# Words from Western Vocabularies



## giberian

Hello,
I'd like to know more words from western language vocabularies that are used in Korean, like:카메라 (camera)

피아노 (piano)

하이웨이 (highway)​Thanks a lot for your suggestions!
Best wishes,
Giberian.


----------



## glaspalatset

There are too many to suggest--actually, one source indicates that there are over 11,000 loan words.

One interesting thing--아르바이트 (from German Arbeit) means part-time job and never otherwise.

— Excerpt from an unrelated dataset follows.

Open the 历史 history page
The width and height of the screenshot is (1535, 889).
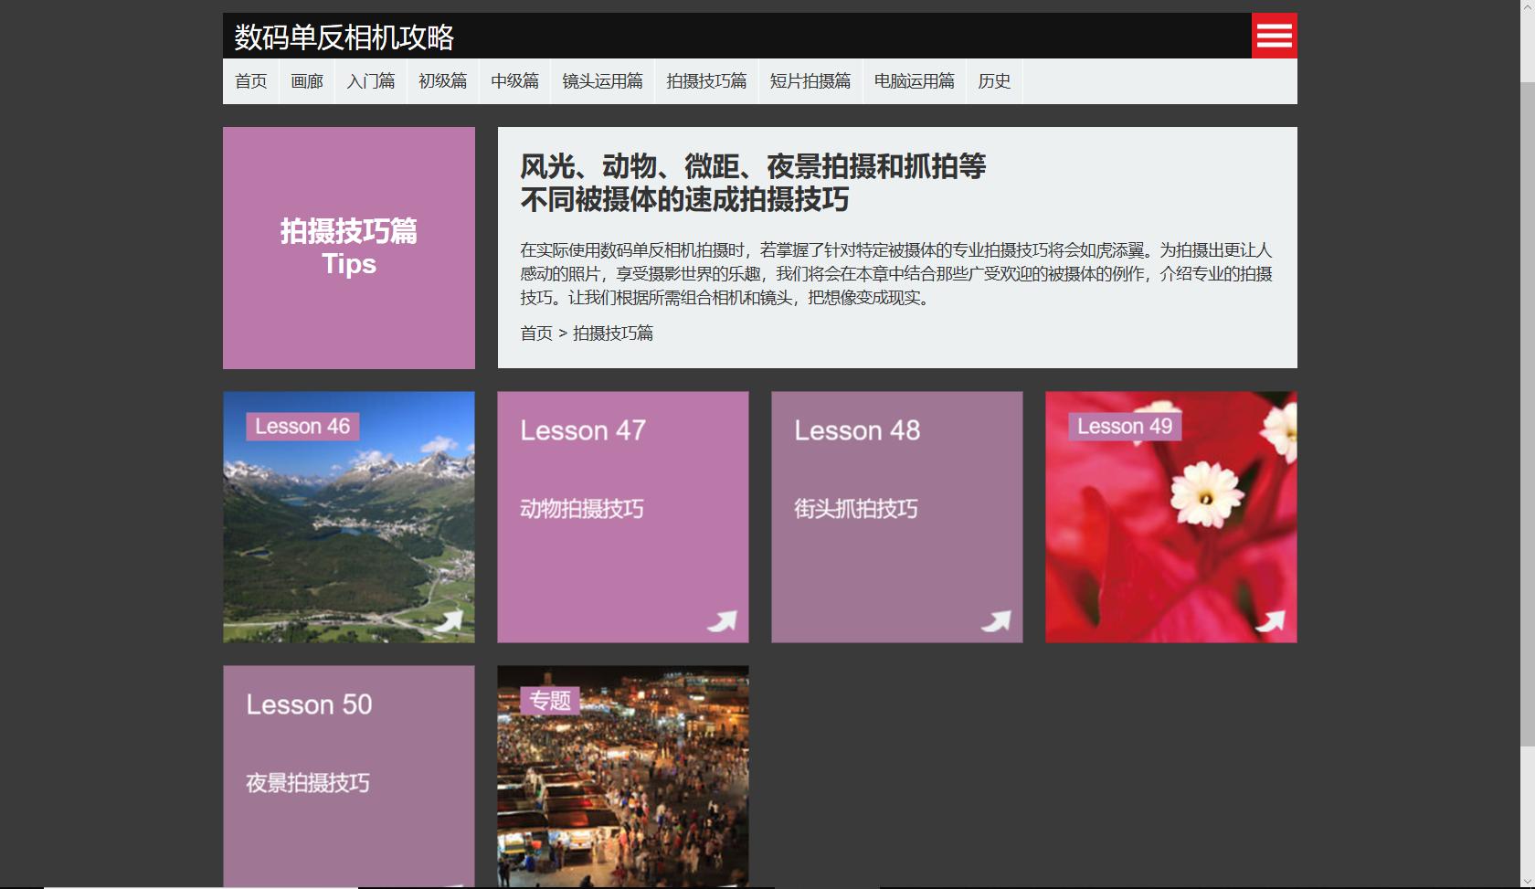994,81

But people don't really refer to highway as 하이웨이, 고소도로 is the usual term (as in 경부고속도로)


----------



## giberian

Hello again, glaspalatset.
And thanks a lot for your information. Indeed, it's interesting that even german words got into korean.
Best wishes, Giberian.


----------



## Flaminius

glaspalatset said:


> One interesting thing--아르바이트 (from German Arbeit) means part-time job and never otherwise.


아르바이트 seems to have come from Japanese _arubaito_, which has the same meaning.  In the strictest sense of the word, it, therefore is not from Western vocabularies.  Just for your information.


----------



## soupdragon78

I heard that 아르바이트 came from German too.
I found an interesting link about loan words in Korean:
http://books.google.co.uk/books?id=...g=SGDLJO2-6DaeQOK0TvWl8rTpBm8&hl=en#PPA118,M1
There are lots of interesting examples from many different languages, starting from page 118...

Soup


----------



## giberian

Thank you all very much!
Giberian.


----------



## Polak2008

I am writting with a Korean girl, and she used 알바 as shortening for 아르바이트...
also I know words like:
노크하다 to knock
라디오 radio
비디오 video


----------